▶ **Challenge**:
Pull out the lines of the material from the one containing "Given: Toggle the 'all' series legend label" through the end of the material, with both ends included, and reproduce them verbatim. Leave out the pictures.

* start *

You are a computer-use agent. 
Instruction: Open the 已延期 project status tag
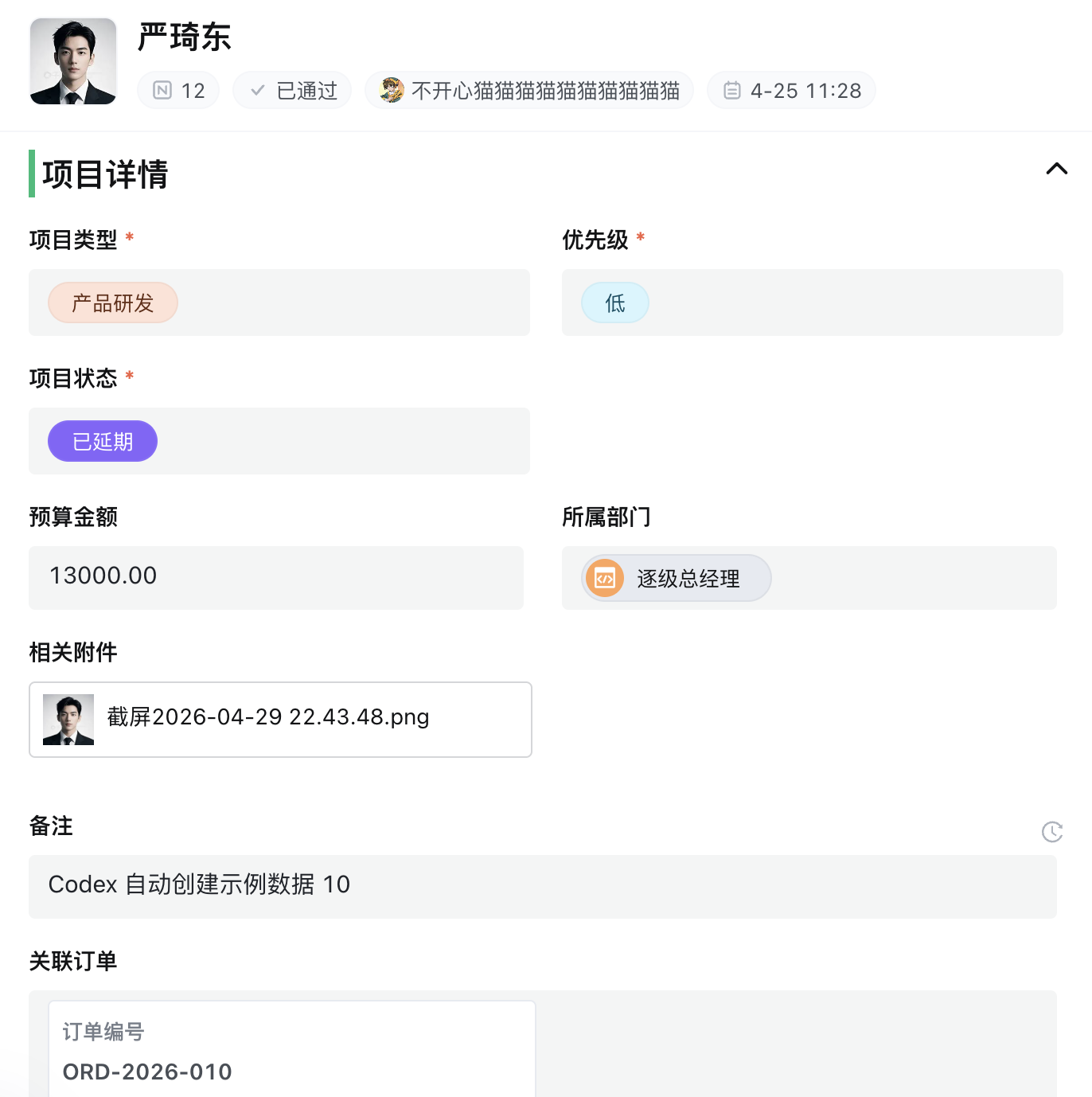[x=103, y=441]
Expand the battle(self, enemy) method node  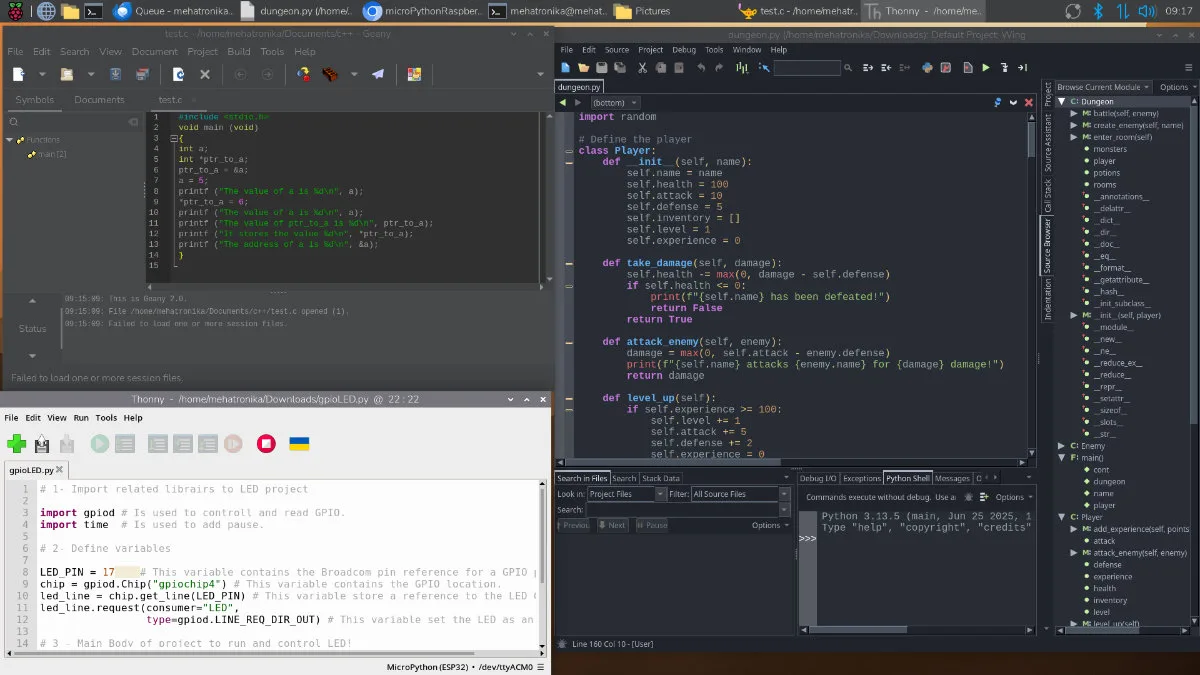click(1074, 113)
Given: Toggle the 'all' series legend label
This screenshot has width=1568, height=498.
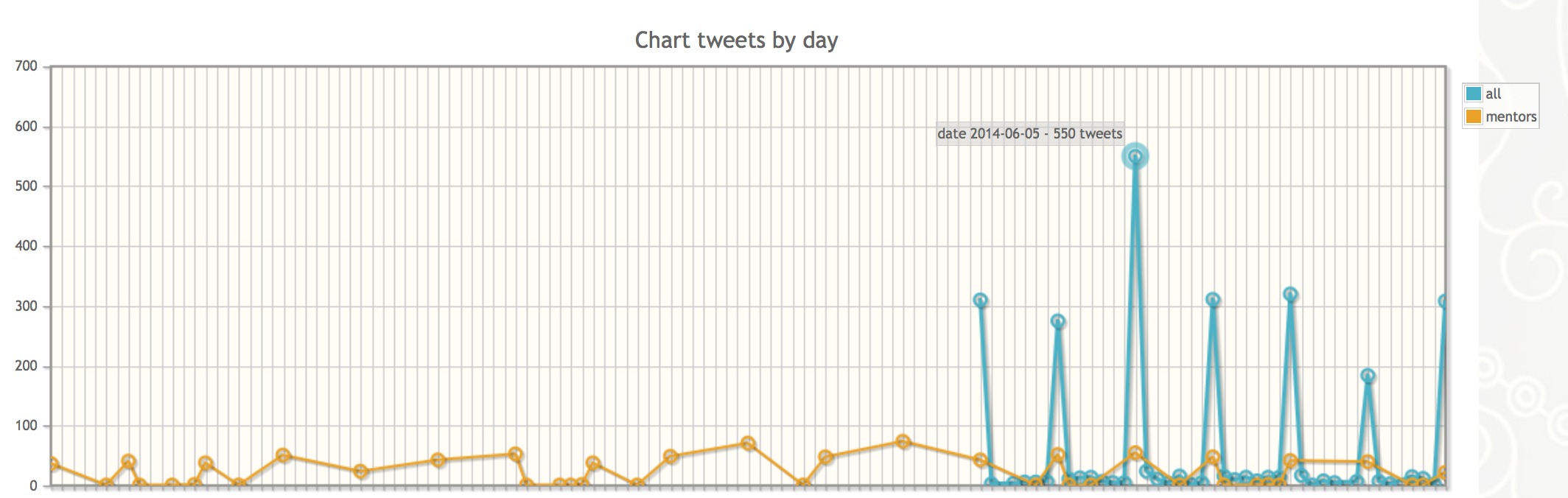Looking at the screenshot, I should pos(1493,94).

* end *

▶ **Exercise result**:
Given: Toggle the 'all' series legend label
This screenshot has width=1568, height=498.
Looking at the screenshot, I should pos(1493,94).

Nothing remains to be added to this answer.